Thursday, May 11, 2006

Review: Well at the Longacre

It's always a little disheartening to see good plays close on Broadway well before their time has come. Such is the case with Well by Lisa Kron and starring her. Great reviews, but anemic ticket sales. I guess the situation's sort of analogous to independent films and blockbusters. If people are going to pay Broadway prices, they want to see a Broadway show. And Well, which had a great run at the Public Theater, located downtown on Lafayette Street, is more of an Off-Broadway play: less over-the-top in terms of production values, and more meta- than your typical juke-box, Disney, or star-studded fare. There's even a line in the play about the show's "downtown"-ness.

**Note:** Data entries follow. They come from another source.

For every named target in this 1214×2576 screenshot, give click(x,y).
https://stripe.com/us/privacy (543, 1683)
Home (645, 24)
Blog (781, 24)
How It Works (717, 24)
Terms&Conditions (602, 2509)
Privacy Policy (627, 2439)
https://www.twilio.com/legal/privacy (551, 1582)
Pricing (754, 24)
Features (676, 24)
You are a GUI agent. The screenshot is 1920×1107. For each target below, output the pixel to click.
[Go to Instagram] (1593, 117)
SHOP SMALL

All that said, the play is really funny, and very touching, and if you'd thought about seeing it at all this spring, hurry out in the next three days, and see it before it closes on Sunday. Tickets in the three-tiered theater's balcony are $25, and there was no shortage of empty seats tonight.

At its most basic, the play is about the relationship between the daughter character Lisa Kron created for herself and that of Ann Kron, her mother, played with a disarming lack of self-consciousness by Jayne Houdyshell, who's the real star of the show, because she seems to do so much to avoid the spotlight. The show is also about the struggle to put life experiences into nice and easy boxes, and the tug of war that happens between life and art, and mother and daughter, when each party is always interrupting the other to try and tell the story better. Houdyshell—in her utter embodiement of a mother who's done good and satisfying work in her life, but has also been hobbled by sickness ("allergies") and now sits on a big recliner most days, watching tapes of ice skating ("I watch a little, and then I doze, and then I rewind it and watch it again")—plays that mom whom all the neighborhood kids love, who manages to steal the stage from her daughter without even trying. Kron plays the daughter who demands control in her life and her art, now that's she's "well" and far removed from the Lansing, Michigan, of her youth where her mother still holds court in her own small way.

You can see from early on how the character Lisa plays is destined to fail at keeping control over the "multi-character theatrical exploration" or keeping her mother in her armchair and out of the mix. The clash of theatrical constructs and parlor-room storytelling is dramatized most hilariously when the stage goes black and Lisa steps into a square spotlight to explain to the audience that she refuses to confront her mother in a real conversation here and now, using that time-honored device of freezing dramatic time and opening the fourth wall. But the mother character gets fed up with things, and calls out from her darkened recliner to stop the silliness and deal with the real crux of the matter. The stroke had the audience in stitches.

It was such a powerful moment because it managed to make me love the ideals of theater and life all the more, even as it brought them into stark comic relief. It was also a moment that made me feel sympathy for the character, who so dearly wants to live a creative and original life and so often trips up hilariously along the way, but also admiration for the playwright, for putting herself in an eloquently crafted position on stage that lays bare her own failings and struggles. She is living up to that great maxim of writing: Say the hardest thing.